QALYs and health-state utilities are the outcome measure in most cost-utility analyses that inform health-technology appraisal, so understanding them helps clinicians and students interpret why interventions are compared as they are. The topic describes a population-level measurement framework; it does not assign value to any individual's life or health and is not a basis for clinical decisions about a patient.

Evidence & guidelines

Foundational methodology is set out by Torrance (1986) for health-state utility measurement and by Weinstein and Stason (1977) for the use of QALYs in cost-effectiveness analysis; the EQ-5D instrument was introduced by the EuroQol Group (1990); reporting and estimation conventions are addressed by the Second Panel on Cost-Effectiveness in Health and Medicine (Sanders and colleagues, 2016) and Drummond and colleagues' textbook.

History

The idea of weighting life-years by health quality emerged in health economics in the 1970s, with Weinstein and Stason among those who embedded QALYs in cost-effectiveness analysis and Torrance formalising the measurement of health-state utilities.
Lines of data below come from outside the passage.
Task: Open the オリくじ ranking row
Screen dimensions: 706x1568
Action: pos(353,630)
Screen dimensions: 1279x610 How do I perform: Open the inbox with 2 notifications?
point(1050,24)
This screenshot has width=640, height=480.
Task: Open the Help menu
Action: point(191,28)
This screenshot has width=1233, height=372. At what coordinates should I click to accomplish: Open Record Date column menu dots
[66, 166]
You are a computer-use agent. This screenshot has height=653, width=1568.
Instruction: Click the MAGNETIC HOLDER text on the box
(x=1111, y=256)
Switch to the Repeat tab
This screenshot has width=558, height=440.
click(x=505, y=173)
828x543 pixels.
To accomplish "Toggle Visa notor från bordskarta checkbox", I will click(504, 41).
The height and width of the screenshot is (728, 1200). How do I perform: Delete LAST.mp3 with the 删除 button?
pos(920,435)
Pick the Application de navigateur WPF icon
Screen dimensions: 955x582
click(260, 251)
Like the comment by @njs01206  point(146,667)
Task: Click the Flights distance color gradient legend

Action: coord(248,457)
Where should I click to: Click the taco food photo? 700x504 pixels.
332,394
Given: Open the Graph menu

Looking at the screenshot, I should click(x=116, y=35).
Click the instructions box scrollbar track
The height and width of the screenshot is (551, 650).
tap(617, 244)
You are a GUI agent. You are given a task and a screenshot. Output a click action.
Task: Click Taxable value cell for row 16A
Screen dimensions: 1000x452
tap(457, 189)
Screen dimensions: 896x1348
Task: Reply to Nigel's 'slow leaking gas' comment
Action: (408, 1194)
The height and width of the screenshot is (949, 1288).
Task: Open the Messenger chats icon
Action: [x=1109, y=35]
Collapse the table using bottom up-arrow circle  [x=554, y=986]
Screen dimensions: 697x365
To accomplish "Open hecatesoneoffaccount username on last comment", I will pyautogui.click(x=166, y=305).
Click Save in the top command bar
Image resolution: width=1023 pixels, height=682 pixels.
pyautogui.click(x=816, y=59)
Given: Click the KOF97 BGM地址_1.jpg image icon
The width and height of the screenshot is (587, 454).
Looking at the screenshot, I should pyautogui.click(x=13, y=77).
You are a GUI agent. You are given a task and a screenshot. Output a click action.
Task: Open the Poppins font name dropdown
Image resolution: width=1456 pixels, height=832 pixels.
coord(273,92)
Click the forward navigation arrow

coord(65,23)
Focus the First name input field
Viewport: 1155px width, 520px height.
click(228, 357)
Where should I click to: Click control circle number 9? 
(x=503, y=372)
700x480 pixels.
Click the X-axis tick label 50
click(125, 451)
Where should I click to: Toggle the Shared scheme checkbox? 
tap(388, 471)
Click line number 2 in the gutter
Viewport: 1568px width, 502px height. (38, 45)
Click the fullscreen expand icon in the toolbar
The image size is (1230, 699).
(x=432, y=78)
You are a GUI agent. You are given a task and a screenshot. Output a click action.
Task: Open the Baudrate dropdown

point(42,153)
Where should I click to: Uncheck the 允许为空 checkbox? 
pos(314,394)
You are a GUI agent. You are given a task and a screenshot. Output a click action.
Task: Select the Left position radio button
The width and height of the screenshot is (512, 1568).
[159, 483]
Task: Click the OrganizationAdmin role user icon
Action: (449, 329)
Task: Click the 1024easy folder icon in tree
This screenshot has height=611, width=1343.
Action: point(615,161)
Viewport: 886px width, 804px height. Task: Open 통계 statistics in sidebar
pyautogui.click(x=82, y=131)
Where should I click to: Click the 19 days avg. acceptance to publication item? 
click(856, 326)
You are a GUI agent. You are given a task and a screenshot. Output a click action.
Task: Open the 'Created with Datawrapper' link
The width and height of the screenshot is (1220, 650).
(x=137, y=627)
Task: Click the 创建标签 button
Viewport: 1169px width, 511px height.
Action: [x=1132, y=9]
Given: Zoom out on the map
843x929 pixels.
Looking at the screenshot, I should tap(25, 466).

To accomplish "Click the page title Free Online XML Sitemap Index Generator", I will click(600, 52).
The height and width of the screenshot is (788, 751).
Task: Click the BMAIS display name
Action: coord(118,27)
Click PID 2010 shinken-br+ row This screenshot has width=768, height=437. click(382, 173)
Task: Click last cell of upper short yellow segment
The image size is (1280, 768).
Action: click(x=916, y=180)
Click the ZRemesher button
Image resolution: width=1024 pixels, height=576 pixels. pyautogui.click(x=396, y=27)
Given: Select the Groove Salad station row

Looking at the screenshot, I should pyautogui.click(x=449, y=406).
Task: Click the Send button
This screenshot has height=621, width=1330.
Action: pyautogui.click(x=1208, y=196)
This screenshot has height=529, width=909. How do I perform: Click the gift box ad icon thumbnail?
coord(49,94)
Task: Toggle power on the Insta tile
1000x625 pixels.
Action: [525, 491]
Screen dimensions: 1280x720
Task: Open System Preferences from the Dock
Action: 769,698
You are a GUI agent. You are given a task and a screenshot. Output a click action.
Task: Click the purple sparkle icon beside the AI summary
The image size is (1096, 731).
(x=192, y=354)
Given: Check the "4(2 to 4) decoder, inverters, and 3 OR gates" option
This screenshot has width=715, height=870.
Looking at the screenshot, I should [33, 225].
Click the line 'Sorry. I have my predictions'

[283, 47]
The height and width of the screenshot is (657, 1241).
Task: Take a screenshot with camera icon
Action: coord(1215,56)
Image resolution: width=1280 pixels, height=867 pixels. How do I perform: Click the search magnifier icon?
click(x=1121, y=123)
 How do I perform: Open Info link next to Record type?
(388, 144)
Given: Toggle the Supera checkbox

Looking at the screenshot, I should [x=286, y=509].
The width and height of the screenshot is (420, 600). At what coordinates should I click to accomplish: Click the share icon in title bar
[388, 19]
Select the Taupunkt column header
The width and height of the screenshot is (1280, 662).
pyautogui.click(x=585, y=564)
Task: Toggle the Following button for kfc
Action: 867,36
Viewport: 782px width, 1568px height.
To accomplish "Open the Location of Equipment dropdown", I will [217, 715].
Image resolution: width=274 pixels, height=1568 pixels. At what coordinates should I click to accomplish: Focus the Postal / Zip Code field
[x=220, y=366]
The 1990 introduction of the EQ-5D gave the field a widely used, brief, preference-based instrument, and subsequent value sets and methodological panels standardised practice, while debate continued over the QALY's ethical and distributional assumptions.

Debates

Does the QALY embed contestable value judgements?
Treating a QALY as equal regardless of who receives it, and deriving utility weights from population rather than patient preferences, raise equity and fairness questions; critics argue the measure may disadvantage older or more severely ill people, while proponents value its transparency and comparability.

Key figures

  • George Torrance
  • Milton Weinstein
  • the EuroQol Group
  • Gillian Sanders

Related topics

Seminal works

  • torrance-1986
  • weinstein-stason-1977
  • euroqol-1990

Frequently asked questions

What is a quality-adjusted life-year?
It is a year of life weighted by the quality of health during that year, on a scale where full health is one and death is zero. One year in full health is one QALY; a year in a state valued at 0.5 counts as half a QALY.
How are health-state utility values obtained?
They are elicited through preference-based methods such as the time trade-off or standard gamble, or generated by classifying health with a multi-attribute instrument like the EQ-5D and mapping it to a value set derived from population preferences.